Fairfax Court House would come under control of Southern troops again during a portion of 1862, but by the end of that year, Union troops again had control of the area, and would remain in possession of it until the end of the war. Period photographs of the courthouse building show it being used as a lookout point and station for Northern patrols. Other descriptions indicate that the courthouse was ransacked, its furnishings removed, and the interior generally gutted so that only the walls and roof remained. For all practical purposes, the courthouse and its related buildings were, in the years 1863 and 1864, a military outpost and minor headquarters in the Union army's system to protect its supply and communications lines from the irregular troops who kept hostilities constantly smoldering in Northern Virginia. Many important documents related to the legal proceedings of Fairfax County that were held in the courthouse were destroyed during the war years.
One item of particular importance to the courthouse was actually spared. When Confederate troops withdrew from Fairfax Court House in the fall of 1861, the will of George Washington, which was held at the courthouse, was secretly removed from the building by the court clerk, Alfred Moss, and taken to Richmond, Virginia. Here it was placed for safekeeping with the Secretary of the Commonwealth of Virginia. Following the end of the Civil War, it was returned to Fairfax. Martha Washington's will, also held at the courthouse, was not removed but remained there during the time it was occupied by Union troops. In late 1862, a group of soldiers were engaged in shoveling out the debris from the floor. According to some recollections, a Union lieutenant grew curious about some of the papers in the building, and upon examination, realized some included the will of Martha Washington, so he took it with him. The will would appear again in 1903 in England where the lieutenant was said to have sold it to a man named J.P. Morgan. The will remained in the Morgan family until it was returned to Fairfax County at some point during the twentieth century.

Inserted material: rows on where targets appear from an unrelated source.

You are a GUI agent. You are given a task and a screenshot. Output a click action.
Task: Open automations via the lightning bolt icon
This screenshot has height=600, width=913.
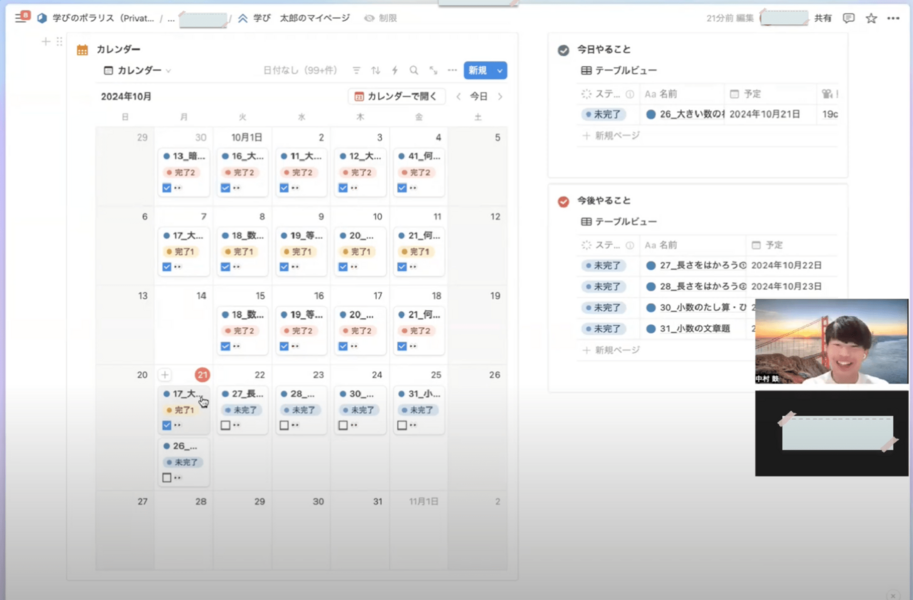[x=395, y=71]
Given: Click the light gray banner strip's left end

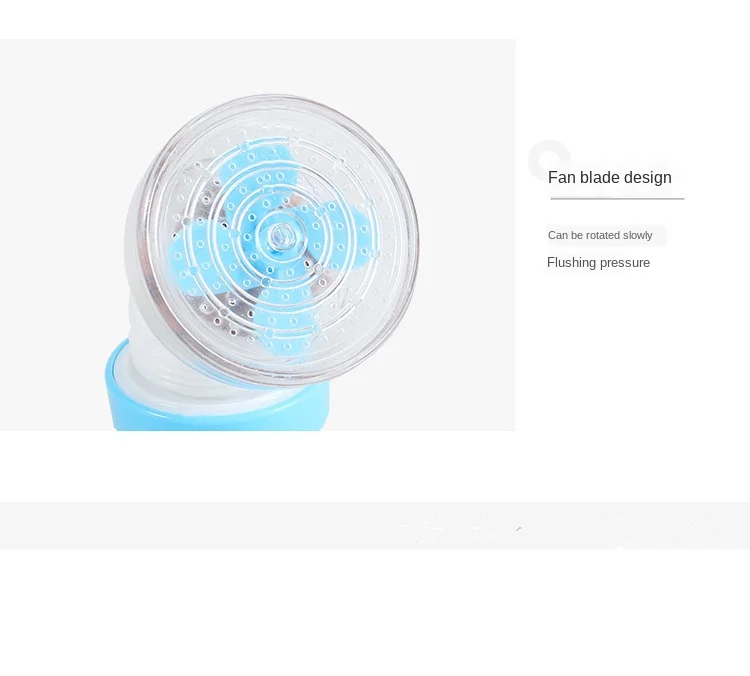Looking at the screenshot, I should pyautogui.click(x=29, y=526).
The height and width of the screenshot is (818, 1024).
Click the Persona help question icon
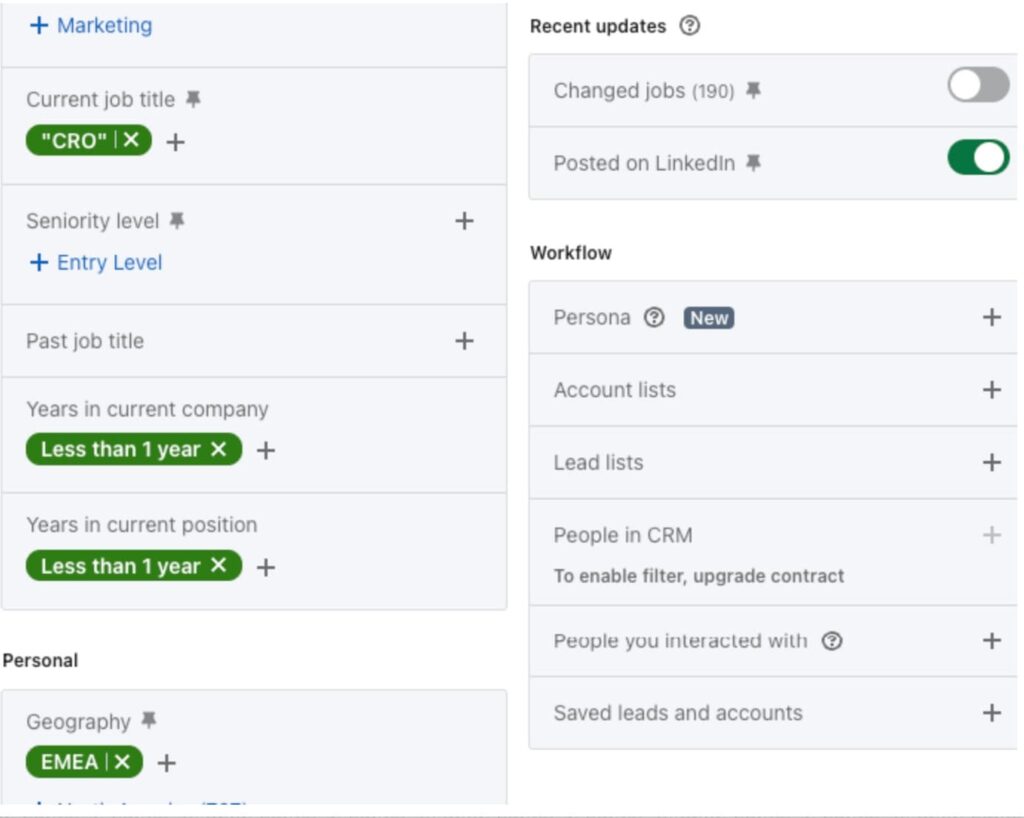pos(654,317)
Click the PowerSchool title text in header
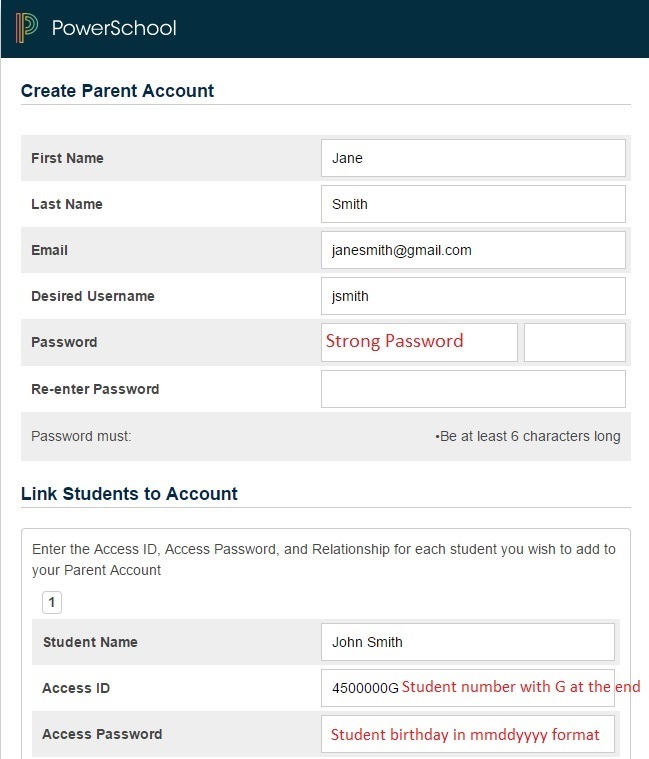649x759 pixels. pos(114,28)
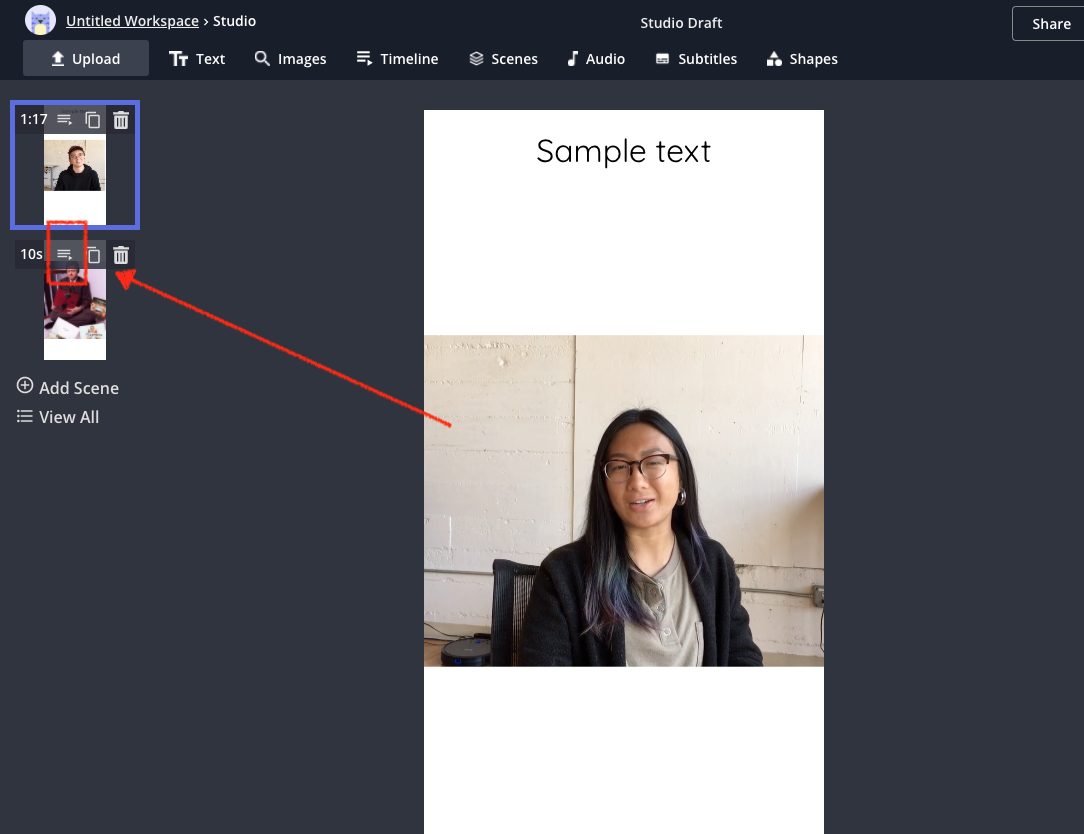Open the Timeline menu item

pos(397,59)
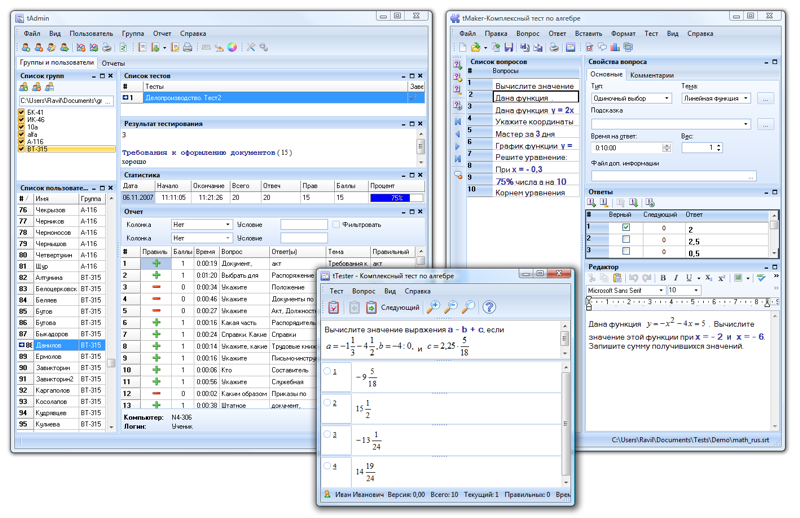Image resolution: width=800 pixels, height=518 pixels.
Task: Open the Вставить menu in tMaker
Action: click(588, 33)

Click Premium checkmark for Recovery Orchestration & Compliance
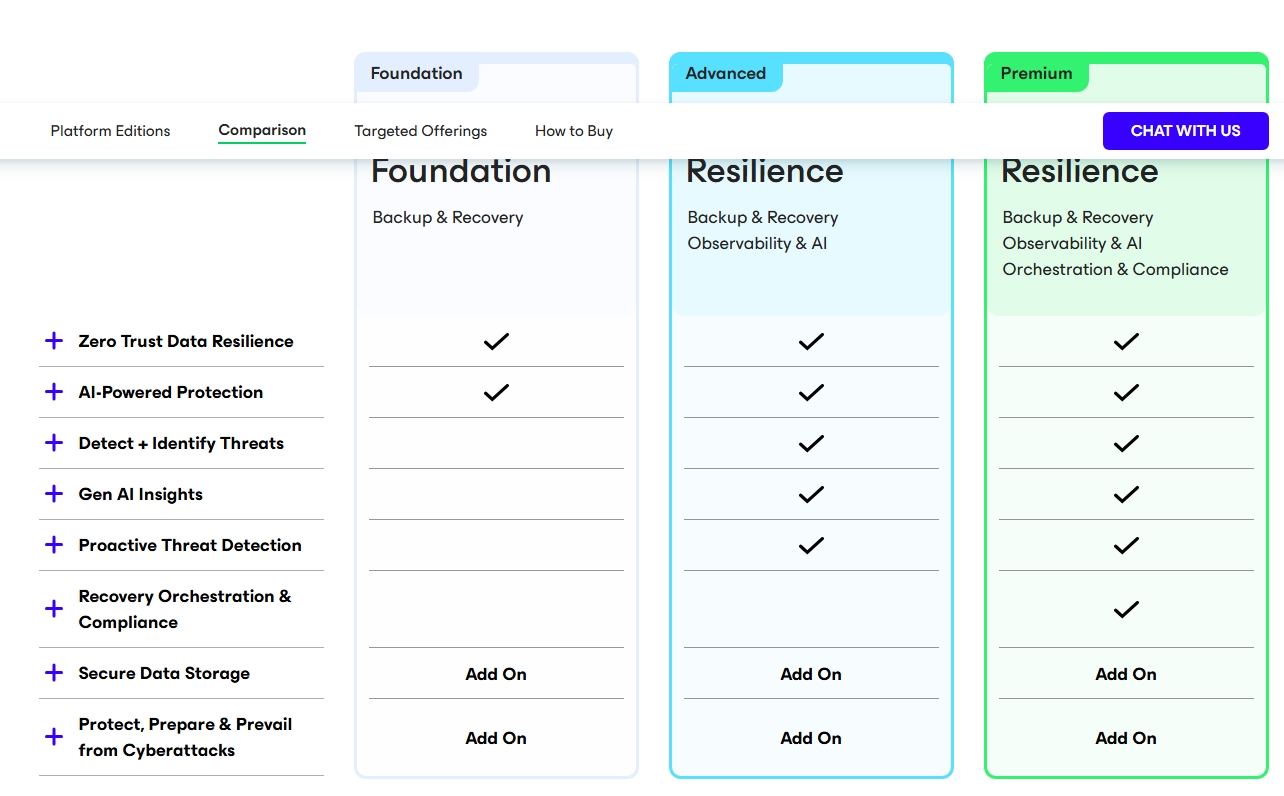click(x=1126, y=609)
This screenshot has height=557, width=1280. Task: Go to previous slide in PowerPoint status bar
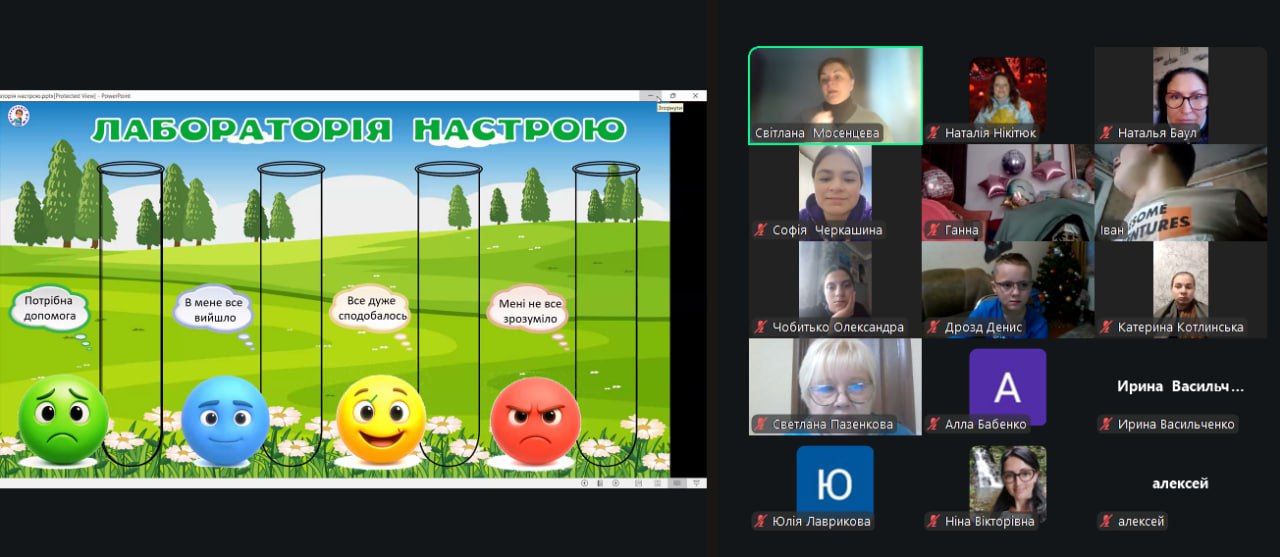pyautogui.click(x=585, y=483)

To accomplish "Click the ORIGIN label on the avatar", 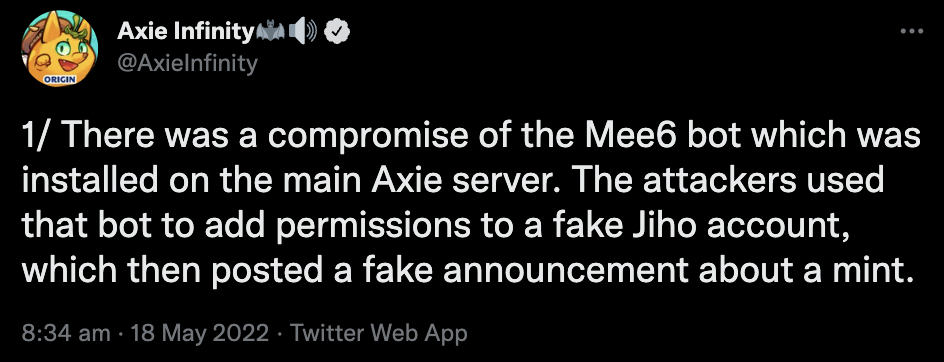I will (60, 80).
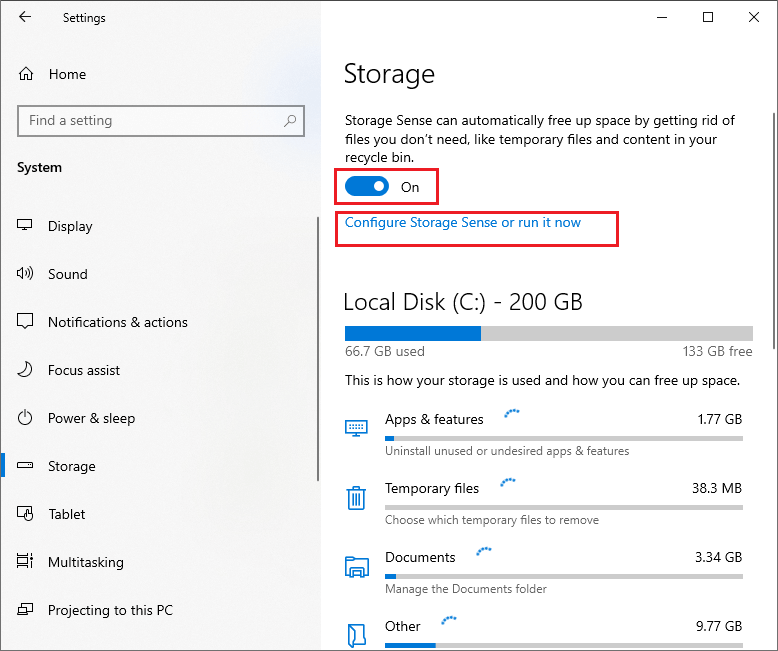Click the back arrow in Settings

25,17
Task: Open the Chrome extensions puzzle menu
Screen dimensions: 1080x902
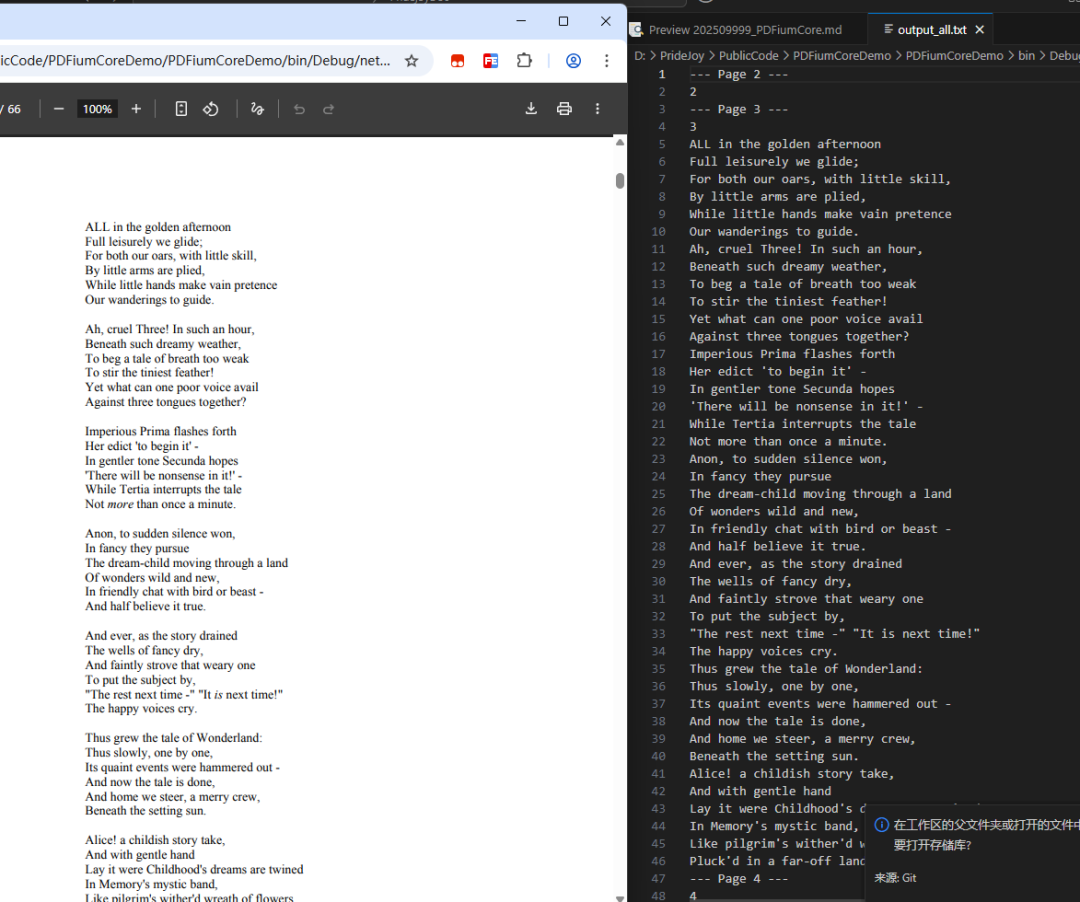Action: tap(525, 61)
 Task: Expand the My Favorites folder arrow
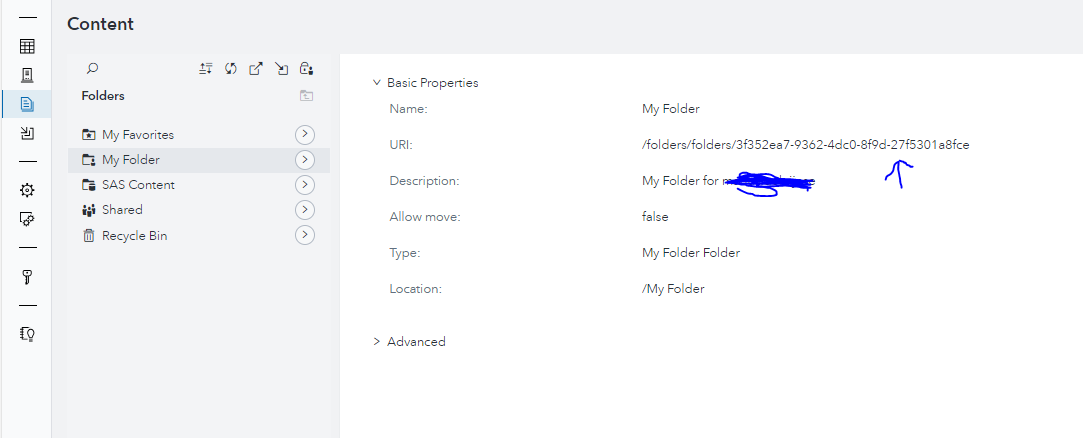click(305, 134)
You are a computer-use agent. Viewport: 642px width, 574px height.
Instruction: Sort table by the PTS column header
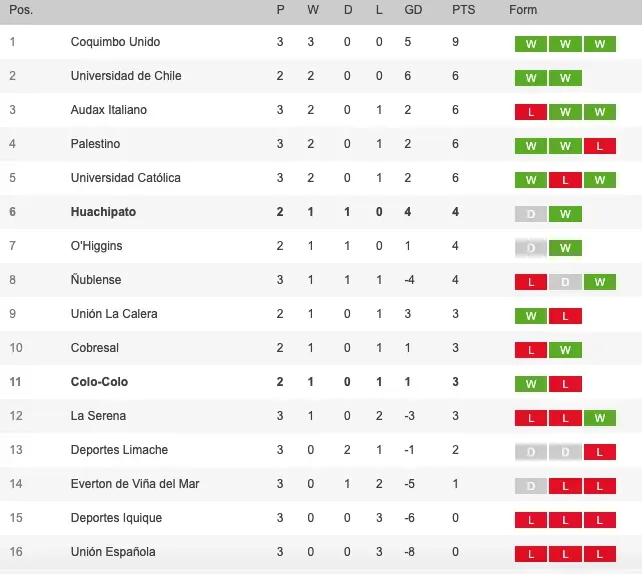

During the later years of the Civil War, when Northern Troops occupied the courthouse, the jail adjacent to the building was used as a storehouse and a holding cell for military prisoners. After fire destroyed the jail in 1884, a new structure was built a year later. The jailer had his living quarters in the front portion of this new building, which served as his residence until 1948. The building itself ceased to be used for detention of prisoners shortly after that time. Since 1956, the old jail building has been used for offices of various county agencies, including the juvenile court and probation office, civil defense office, fire board, police dispatcher, and recreation department. In the past century, the traditional courthouse square was altered by the addition of new wings to the historic 1800 building. These additions, constructed in 1929 and 1953, extend the courthouse square southward to form the present large E-shaped building. During these renovations, a small brick office, built in 1870 for the Clerk of the Court and other county officials, was torn down. For a time, all major county offices were housed in the new courthouse addition. In 1969, a fifteen story county office building was built immediately southwest of the old courthouse building, to provide space for the Board of Supervisors and many extended county offices. In addition to housing the courts, the courthouse also serves as a place for recording and storing records of deeds and wills. The original wills of George and Martha Washington are currently on display in the County Court Clerk's office. The Historic Fairfax County Courthouse and Jail were added to the National Register of Historic Places in 1981. It is located in the City of Fairfax Historic District.
Today, the original courthouse building and the subsequent additions serve the Circuit Court, General District Court, and Juvenile and Domestic Relations of Fairfax County.